Higher ed board told deposed dean did well for Oregon State
Some Oregon State University faculty in the College of Veterinary Medicine are protesting the college’s allotted budget and the recent dismissal of Dean Howard Gelberg.
Earlier this week, faculty in the department of clinical sciences voted 17-1 in favor of a statement advocating changes in funding the college, and defended Gelberg, saying his leadership brought the college to the higher status it enjoys today.
On Friday, they sent their statement to OSU officials and the State Board of Higher Education.
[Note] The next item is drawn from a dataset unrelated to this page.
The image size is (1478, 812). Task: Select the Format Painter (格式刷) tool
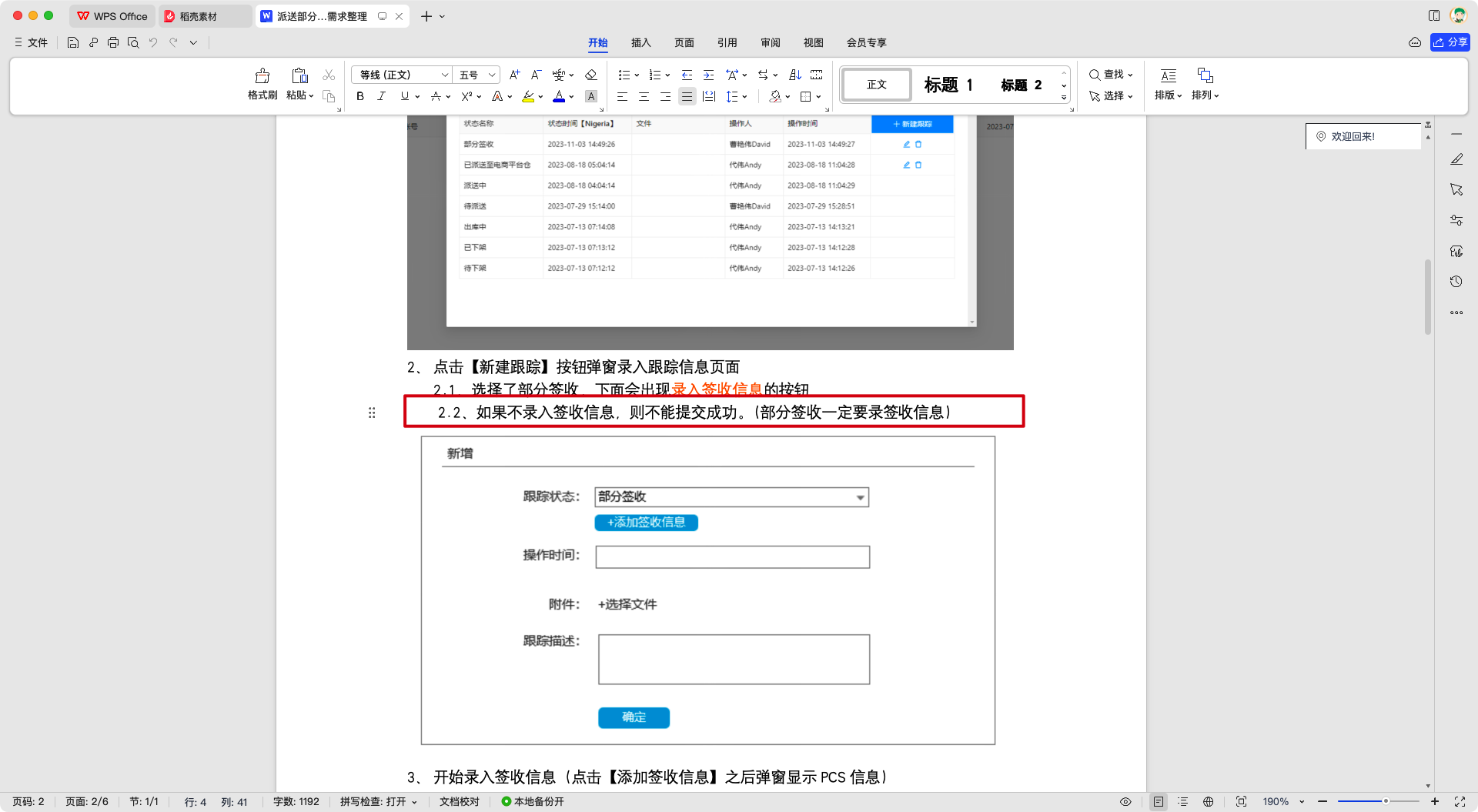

In it they urged the state Legislature to investigate how OSU allocates state resources, and expressed interest in having the college be funded as a line item in the state budget.
The faculty also objected to the firing of Gelberg, who was dismissed in January over budgetary disagreements with OSU’s administration.
“His leadership has allowed the college to become a fully accredited college of veterinary medicine, and has advanced our quest to be a program of excellence and a source of pride in accomplishment for the citizens of Oregon,” the statement said.
“His insistence that adequate state funding be delivered to the College of Veterinary Medicine was a matter of principle, and represented the only means available to protect the vested interests of the college without forfeiting the development accomplishments he worked so hard to achieve.”
The OUS chancellor, members of the State Board of Higher Education, and OSU officials, including Provost Sabah Randhawa and President Ed Ray, received copies.
They were occupied all day in the monthly state board meeting, and were unable to review the statement and respond by press time, according to Di Saunders, OUS director of communications.
The College of Veterinary Medicine has 50 faculty members, 23 in the department of biomedical sciences, and 27 in the department of clinical sciences.
According to Luanne Lawrence, OSU vice president for university advancement, the College of Veterinary Medicine dipped into the red under Gelberg’s leadership.
At the end of the 2005 fiscal year in June, the college had a $200,000 deficit. By Dec. 31, that figure had jumped to a projected $1.5 million for the 2006 fiscal year.
Rich Holdren, interim dean of the college, thinks $1.5 million estimate is high, but he didn’t have a more specific figure at this time.
“It should be a lot smaller than that,” he said. “We’re maybe slowing spending a little bit, but we’re still meeting all the needs of the students and the college.”
Gelberg counters that “deficit” is a misleading term. He said he gave OSU officials a budget reflecting the money he needed to run the expanding college, as well as the revenue the college brings in from tuition, state funding, hospital fees and research grants.
Gelberg said he spent according to his budget, which exceeded the $12.7 million the university allocated for fiscal year 2006. The college had a 2005 budget of $11.3 million.
“We’ve been very conservative and fiscally responsible,” Gelberg said.
Since Gelberg accepted the deanship at OSU in 2001, the College of Veterinary Medicine has expanded in terms of its facilities, enrollment and program offerings.
One goal he set upon arriving and has since accomplished was establishing a four-year resident program. In previous years, OSU veterinary students spent nearly half of their four-year program at Washington State University in Pullman, where they received small-animal training. This cost OSU up to $1.8 million a year.
OSU’s College of Veterinary Medicine celebrated the grand opening of its $14 million Lois Bates Acheson Veterinary Teaching Hospital Small Animal Clinic last April.
With this addition, OSU can now admit 48 students per year into the college, compared to the previous limit of 36. With all the new technicians, office staff and veterinary specialists necessitated by the new small animal clinic, staff and faculty numbers have increased by 40 percent.
All of this growth costs money, more than OSU allotted, Gelberg said.
Gelberg said he’s “flattered” by the statement passed by his colleagues.
“It’s nice to have their support. I’m hoping some good will come out of this, at least for the college.”
David Sisson, professor and head of the department of clinical sciences in the College of Veterinary Medicine, disagreed with Gelberg’s firing, and shares many of his concerns about the budget.
Sisson and Gelberg question why OUS provides about 56 percent of the estimated cost of educating only 36 veterinary medicine students, leaving 12 students unfunded by the system.
Now that OSU isn’t making payments to WSU to train students in small animal medicine, Gelberg and Sisson said they expected the money that had been going to WSU to be added to their college’s budget. However, they said, that did not happen.
“Although our list of accomplishments is long, central campus continues to withhold substantive support for the college, ... which seems to bear the brunt of any fiscal challenges that OSU encounters,” the faculty statement continued. “The budgetary dilemma of OSU will not be remedied by firing the dean of the College of Veterinary Medicine, who simply tried to provide a program of excellence for the state. That was, after all, his charge.”
OSU is beginning its search for a new dean of the College of Veterinary Medicine. The provost’s office has drafted a job description, and a search committee is being assembled.